AW: question about performance

2004-05-26 Thread Sandy . Soesilo

hi..
thanks guys for some answers...

i think i'll doing some experiments with the performance using the xalan...
i suspect that it was the FO-Processor that took the most resources,
because i have some graphics in the header, and page-citation in the footer

..
a little bit out of topic..
my supervisor told me this morning, that i should take TeX/LaTeX
to produce the pdf...he said, it should be faster with TeX ..
what i mean here is not the FO-Processor from Passive-TeX,
but pure TeX,... using Java to get the input from the database
and then generate the pdf using pdfTeX library, or something like that
does anyone here have any experience with TeX and can told me about the
performance


greets

sandy

-Ursprüngliche Nachricht-
Von: Clay Leeds [mailto:[EMAIL PROTECTED]
Gesendet am: Dienstag, 25. Mai 2004 20:22
An: [EMAIL PROTECTED]
Betreff: Re: question about performance

Sandy,

On May 25, 2004, at 11:04 AM, Andreas L. Delmelle wrote:
 Hmm... XSL-FO is designed exactly to serve purposes like this.

 That being said: is it actually FOP's processing that takes a long 
 time, or
 is it the XSL transform?

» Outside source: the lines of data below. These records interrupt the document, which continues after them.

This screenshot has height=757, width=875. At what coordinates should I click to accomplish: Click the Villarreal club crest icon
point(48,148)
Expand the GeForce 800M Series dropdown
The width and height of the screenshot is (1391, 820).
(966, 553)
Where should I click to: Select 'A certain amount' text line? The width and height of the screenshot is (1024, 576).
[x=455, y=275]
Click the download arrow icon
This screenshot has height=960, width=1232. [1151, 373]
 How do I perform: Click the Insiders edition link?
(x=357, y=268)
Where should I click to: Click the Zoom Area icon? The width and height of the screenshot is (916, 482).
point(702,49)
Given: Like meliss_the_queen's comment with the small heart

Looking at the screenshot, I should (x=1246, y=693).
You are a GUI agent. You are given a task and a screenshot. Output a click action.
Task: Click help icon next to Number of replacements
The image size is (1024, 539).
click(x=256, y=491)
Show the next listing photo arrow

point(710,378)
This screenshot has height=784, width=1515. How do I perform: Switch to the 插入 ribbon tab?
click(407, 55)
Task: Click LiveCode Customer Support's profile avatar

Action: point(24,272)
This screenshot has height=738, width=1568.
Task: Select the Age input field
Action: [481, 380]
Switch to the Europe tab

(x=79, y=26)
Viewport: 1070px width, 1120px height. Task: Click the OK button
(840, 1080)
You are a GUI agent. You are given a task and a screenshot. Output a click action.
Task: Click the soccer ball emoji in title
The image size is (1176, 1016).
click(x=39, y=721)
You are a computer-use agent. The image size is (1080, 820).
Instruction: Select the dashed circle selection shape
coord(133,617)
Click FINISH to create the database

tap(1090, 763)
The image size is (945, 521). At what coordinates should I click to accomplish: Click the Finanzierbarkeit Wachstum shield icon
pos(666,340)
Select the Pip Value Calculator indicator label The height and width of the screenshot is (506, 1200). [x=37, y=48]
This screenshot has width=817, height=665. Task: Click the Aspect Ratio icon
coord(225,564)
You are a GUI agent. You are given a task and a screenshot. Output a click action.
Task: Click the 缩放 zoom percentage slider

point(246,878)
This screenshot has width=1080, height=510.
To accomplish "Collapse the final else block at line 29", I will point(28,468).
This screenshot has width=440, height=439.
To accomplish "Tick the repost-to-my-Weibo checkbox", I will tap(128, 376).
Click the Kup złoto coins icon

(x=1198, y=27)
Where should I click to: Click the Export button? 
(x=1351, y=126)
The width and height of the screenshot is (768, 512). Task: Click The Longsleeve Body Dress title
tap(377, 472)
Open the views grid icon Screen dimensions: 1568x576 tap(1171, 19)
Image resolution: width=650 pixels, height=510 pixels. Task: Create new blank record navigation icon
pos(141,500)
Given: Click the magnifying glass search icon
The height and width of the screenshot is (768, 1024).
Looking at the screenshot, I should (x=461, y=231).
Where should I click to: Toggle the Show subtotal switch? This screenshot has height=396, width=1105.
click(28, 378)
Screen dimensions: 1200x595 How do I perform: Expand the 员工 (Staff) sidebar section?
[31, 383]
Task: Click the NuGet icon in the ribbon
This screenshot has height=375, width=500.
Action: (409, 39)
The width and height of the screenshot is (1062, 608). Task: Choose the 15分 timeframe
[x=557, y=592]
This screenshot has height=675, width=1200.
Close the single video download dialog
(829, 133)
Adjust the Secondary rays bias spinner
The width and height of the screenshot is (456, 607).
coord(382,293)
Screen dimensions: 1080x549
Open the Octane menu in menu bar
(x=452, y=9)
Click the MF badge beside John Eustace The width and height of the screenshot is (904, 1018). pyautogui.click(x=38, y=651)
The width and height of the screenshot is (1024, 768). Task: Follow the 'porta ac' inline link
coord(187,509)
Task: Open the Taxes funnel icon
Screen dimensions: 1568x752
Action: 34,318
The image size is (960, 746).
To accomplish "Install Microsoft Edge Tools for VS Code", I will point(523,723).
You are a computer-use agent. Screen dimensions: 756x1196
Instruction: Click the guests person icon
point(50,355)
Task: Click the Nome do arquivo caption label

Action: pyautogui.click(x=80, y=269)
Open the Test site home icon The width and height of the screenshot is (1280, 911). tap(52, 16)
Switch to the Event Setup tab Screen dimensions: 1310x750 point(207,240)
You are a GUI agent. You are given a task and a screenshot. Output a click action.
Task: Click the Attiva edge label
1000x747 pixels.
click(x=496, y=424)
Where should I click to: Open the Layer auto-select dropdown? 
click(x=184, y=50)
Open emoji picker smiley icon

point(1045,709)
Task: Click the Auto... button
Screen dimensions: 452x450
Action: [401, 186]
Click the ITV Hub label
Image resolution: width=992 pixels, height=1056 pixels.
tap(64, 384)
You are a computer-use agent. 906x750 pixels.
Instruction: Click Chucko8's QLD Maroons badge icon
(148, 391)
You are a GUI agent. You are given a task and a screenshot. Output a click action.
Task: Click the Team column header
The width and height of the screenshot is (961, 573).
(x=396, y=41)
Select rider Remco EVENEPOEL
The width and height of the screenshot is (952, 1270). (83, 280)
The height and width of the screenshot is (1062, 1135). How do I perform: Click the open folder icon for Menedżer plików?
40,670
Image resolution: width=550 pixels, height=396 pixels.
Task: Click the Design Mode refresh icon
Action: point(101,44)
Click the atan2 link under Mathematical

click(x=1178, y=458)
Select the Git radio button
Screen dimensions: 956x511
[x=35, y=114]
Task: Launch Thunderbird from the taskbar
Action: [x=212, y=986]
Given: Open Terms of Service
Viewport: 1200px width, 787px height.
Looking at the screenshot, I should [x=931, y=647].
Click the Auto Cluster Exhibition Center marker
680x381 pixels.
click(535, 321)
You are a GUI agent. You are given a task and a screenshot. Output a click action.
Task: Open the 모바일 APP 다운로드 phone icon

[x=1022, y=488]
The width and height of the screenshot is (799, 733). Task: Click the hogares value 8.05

Can you test this a bit maybe? Run the XSL
 transform separately (preferrably also through another processor than 
 Xalan
 to compare results). Just adding this, because I know out of 
 experience that
 'newbie' code can easily drain an XSLT processor's resources. Things 
 like
 double forward slashes ( '//*' ) might seem 'handy' in being able to
 retrieve a node from any context in the stylesheet, but an explicit 
 XPath
 expression pointing at exactly the right node saves the processor a few
 (--possibly quite a few) unnecessary tree traversals.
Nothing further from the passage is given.